Basic researchers in related areas will benefit from the mechanistic understanding and structures important for energy coupling that should find applicability in other biological redox systems. Moreover, if the behaviour of yeast mutants is as predicted, a common picture for all forms of CcO will have been established, providing a resolution of current CcO mechanism controversies.
Members of the more diverse organisations above will be particularly interested in our development of this yeast CcO system as a platform for understanding mechanism and control of human mitochondrial CcO function and its malfunction in diseases. This yeast system will provide the only currently viable genetic system to test effects of known mutations of human mitochondrial CcO, using an enzyme that closely resembles its structure in all key aspects. Its extension into a system that assembles a chimeric yeast/human enzyme will also be of great benefit for patients as it can be used for the development and testing of new therapies.

Timescales. Within the timeframe of the project, we will bring new experimental evidences of the coupling mechanism, establish the function of the H channel region of mitochondrial forms of CcO and provide insights into how such enzymes are modulated by environmental factors. This yeast system is already usable to test effects of known human CcO mutations that have been linked to disease states. We will work closely with our clinical collaborator Dr Rahman, involved in collecting such mutational/clinical data to gain a mechanistic understanding of their malfunction. During this project lifetime, and in collaboration with Dr Meunier, we will extend the technology and expertise specifically to create a chimeric yeast/human system.
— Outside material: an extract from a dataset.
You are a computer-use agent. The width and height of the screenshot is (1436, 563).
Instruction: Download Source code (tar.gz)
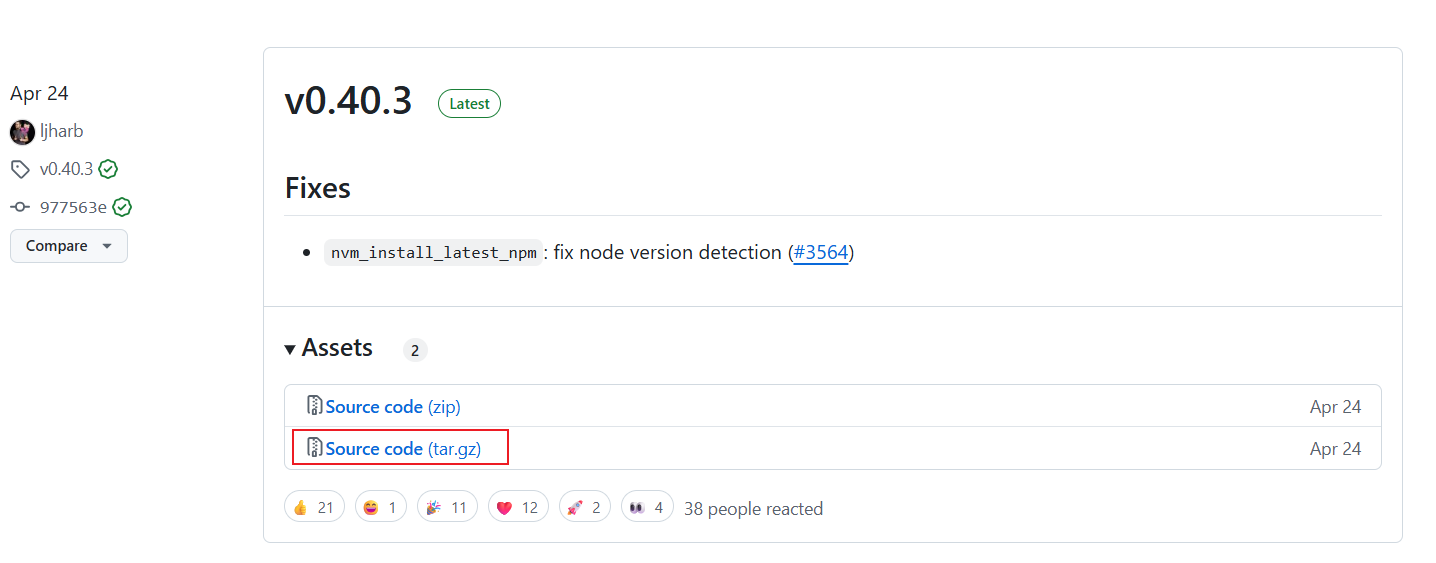click(x=403, y=449)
On a longer term, this should lead to a viable platform for the detailed characterisation of the mechanisms underlying CcO-related human pathologies.
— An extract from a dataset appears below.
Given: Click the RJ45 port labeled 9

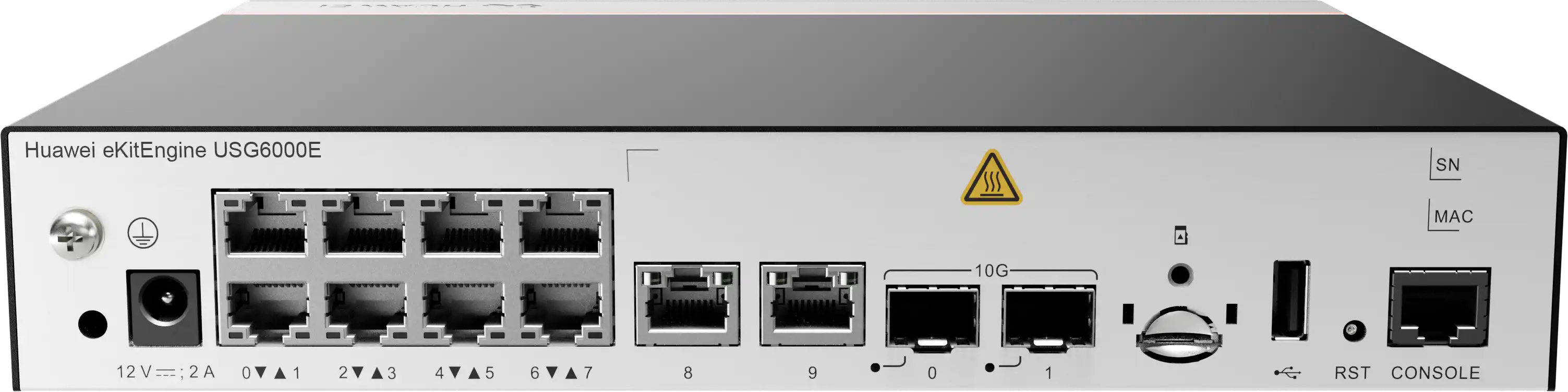Looking at the screenshot, I should [813, 304].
Staff development. The PDRA involved in the project will gain expertise with a wide range of biochemical and advanced biophysical methods. Through our collaborations with other laboratories in London (Peter Rich, respiratory complexes), France (Brigitte Meunier, genetics) and Cambridge (Leo Sazanov, crystallography) they will gain additional skills. Through my participation in EU COST Action, funds will be available for exchange between laboratories and myself and the PDRA will apply for COST-funded 'Short Term Scientific Missions' to learn expertise of our collaborators and in particular with the group of Peter Brzezinski (Sweden). The research skills that will be gained during this project are applicable to other major enzymes, including several of medical interest. In addition, professional skills that staff will develop will be applicable in other employment sectors for example ability to multi-task, work in a team and communicate with scientists and non-scientists. Hence, the project will provide skills for onward employment and career development.